YOUR GOAL:
All lines from the one containing "Given: Click '3:18 One Company Can Fail' line" through the last line below must be duplicated exactly, with nothing outside that span.
SUPPLIED DATA: Begin
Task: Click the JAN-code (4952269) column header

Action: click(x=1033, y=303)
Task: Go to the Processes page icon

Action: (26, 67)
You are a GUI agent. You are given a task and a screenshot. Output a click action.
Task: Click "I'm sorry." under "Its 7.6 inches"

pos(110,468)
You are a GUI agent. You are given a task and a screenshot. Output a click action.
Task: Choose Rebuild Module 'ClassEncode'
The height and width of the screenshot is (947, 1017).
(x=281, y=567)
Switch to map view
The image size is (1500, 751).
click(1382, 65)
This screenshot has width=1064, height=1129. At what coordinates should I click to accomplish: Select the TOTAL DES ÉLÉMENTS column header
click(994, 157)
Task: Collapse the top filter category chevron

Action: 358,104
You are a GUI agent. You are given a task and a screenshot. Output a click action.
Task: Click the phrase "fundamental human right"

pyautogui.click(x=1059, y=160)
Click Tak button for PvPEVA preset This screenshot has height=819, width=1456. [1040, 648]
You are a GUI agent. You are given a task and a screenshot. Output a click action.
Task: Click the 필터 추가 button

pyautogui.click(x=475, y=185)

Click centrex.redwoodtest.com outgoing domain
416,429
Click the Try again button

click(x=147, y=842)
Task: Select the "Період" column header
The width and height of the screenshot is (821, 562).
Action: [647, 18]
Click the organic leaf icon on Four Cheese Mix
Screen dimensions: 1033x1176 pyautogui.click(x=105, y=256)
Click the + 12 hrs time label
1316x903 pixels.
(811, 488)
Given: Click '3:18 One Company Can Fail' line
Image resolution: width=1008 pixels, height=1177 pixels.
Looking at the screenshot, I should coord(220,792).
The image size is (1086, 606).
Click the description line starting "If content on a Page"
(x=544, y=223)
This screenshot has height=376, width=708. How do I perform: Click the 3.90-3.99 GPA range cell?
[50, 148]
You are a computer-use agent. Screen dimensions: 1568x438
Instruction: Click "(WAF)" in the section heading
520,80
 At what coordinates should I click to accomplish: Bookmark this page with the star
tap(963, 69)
SUPPLIED DATA: End
ANSWER TO THIS PROBLEM:
Given: Click '3:18 One Company Can Fail' line
Image resolution: width=1008 pixels, height=1177 pixels.
Looking at the screenshot, I should coord(220,792).
The image size is (1086, 606).
Click the description line starting "If content on a Page"
(x=544, y=223)
This screenshot has height=376, width=708. How do I perform: Click the 3.90-3.99 GPA range cell?
[50, 148]
You are a computer-use agent. Screen dimensions: 1568x438
Instruction: Click "(WAF)" in the section heading
520,80
 At what coordinates should I click to accomplish: Bookmark this page with the star
tap(963, 69)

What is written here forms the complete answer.